Assignment:
Answer these questions about the SSH key management post:
(a) Which operating system did the author move to for a management workstation?
(b) Which SSH client is included with that operating system by default?
(c) What does the second NIST document listed in the post detail?

SSH Key Management

Last week I moved towards using a Lubuntu host for a management workstation in various scenarios. I need the following tools in order for this to be effective:

  • SSH Client (for network devices, especially Cisco switches, routers, and firewalls)
  • Web Browser (for various reasons, especially ESXi, iDRACs, and Collaboration / Ticketing software
  • Remote Desktop Client (for pesky Windows systems)

Along the way I learned that Cisco has implemented SSH Key authentication in newer versions of the IOS. The OpenSSH client (included with Lubuntu by default) can be configured to connect per host, allowing simple user operation if the hostnames of the managed devices are known by the operator. This leads to the question of how to properly manage an SSH key infrastructure. This is an age-old problem with established best practices that can be found in this NIST document:

https://csrc.nist.gov/publications/detail/nistir/7966/final

Within this document is a reference to another NIST document that I need to keep on my reading list detailing currently recommended key lengths and approved algorithms:

https://csrc.nist.gov/publications/detail/sp/800-131a/rev-2/final

Segmentation of Services

I’ve read and heard recommendations of network segmentation for years, and have made my living segmenting networks from time to time. Recently I’ve realized that segmenting the network services are just a subset of segmenting other services for the system.

Stored records:
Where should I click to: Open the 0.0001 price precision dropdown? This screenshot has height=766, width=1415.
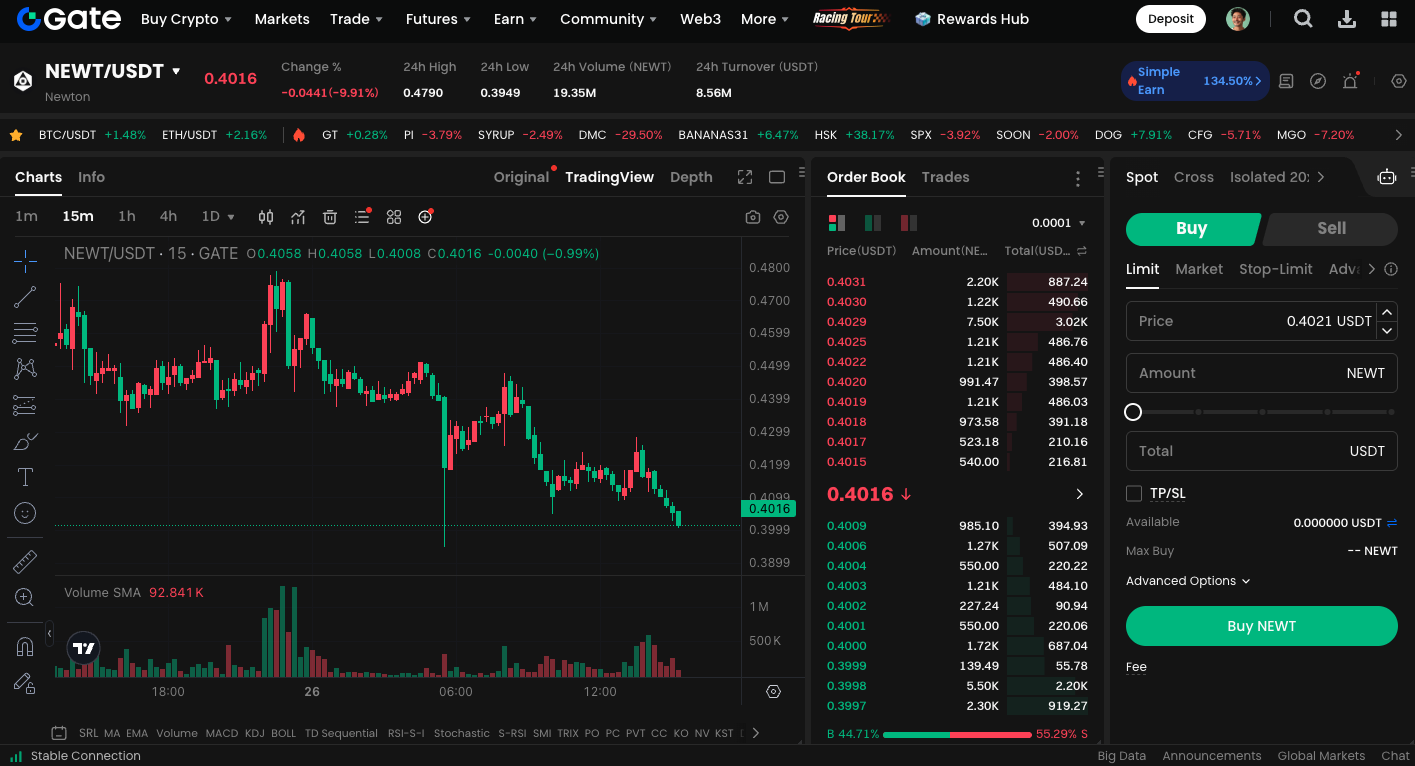click(x=1059, y=223)
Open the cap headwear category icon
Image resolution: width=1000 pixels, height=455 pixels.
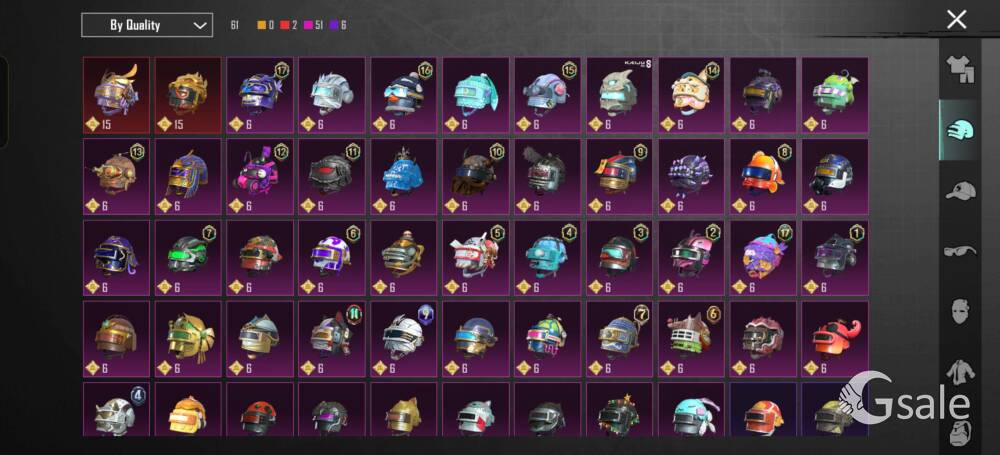pyautogui.click(x=960, y=190)
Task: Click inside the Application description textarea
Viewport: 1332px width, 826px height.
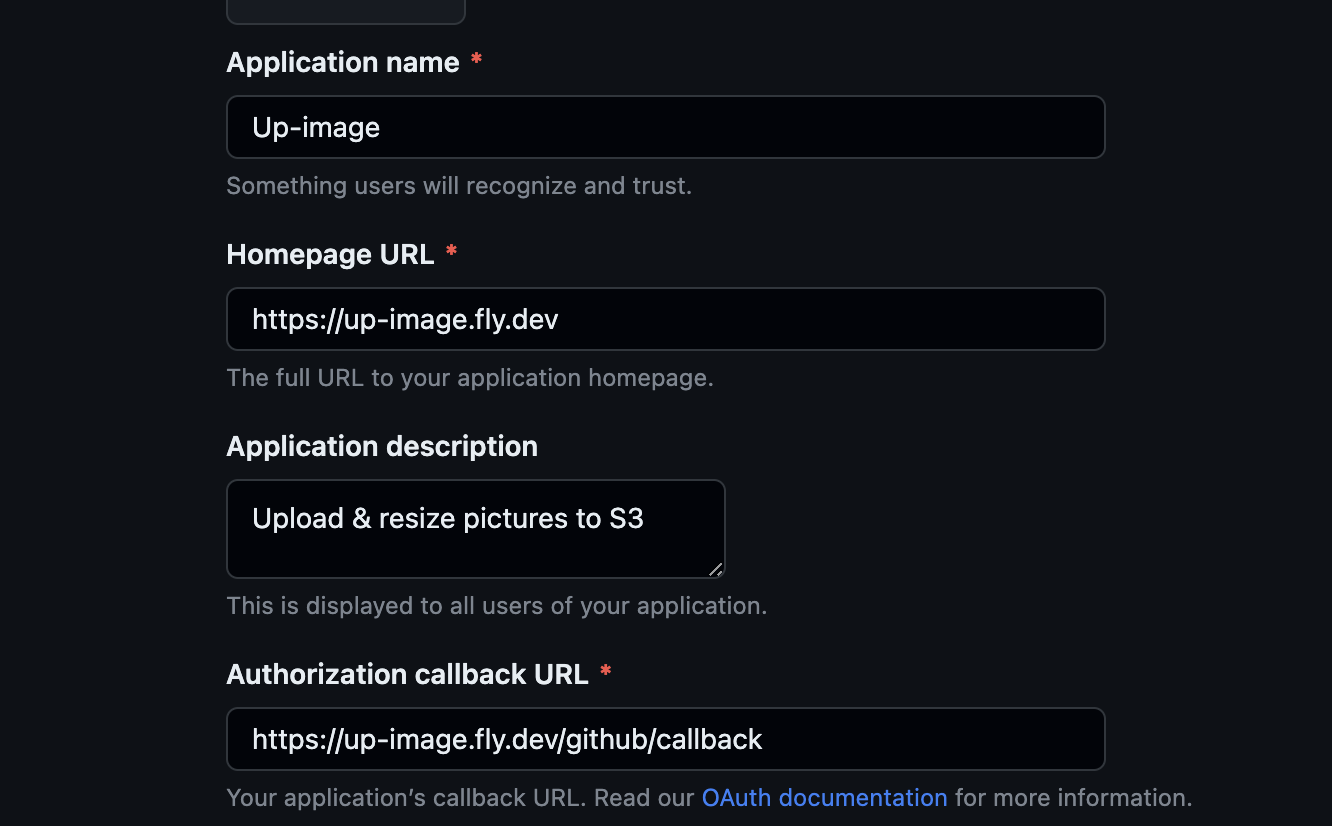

Output of the exercise:
(a) Lubuntu
(b) The OpenSSH client
(c) Currently recommended key lengths and approved algorithms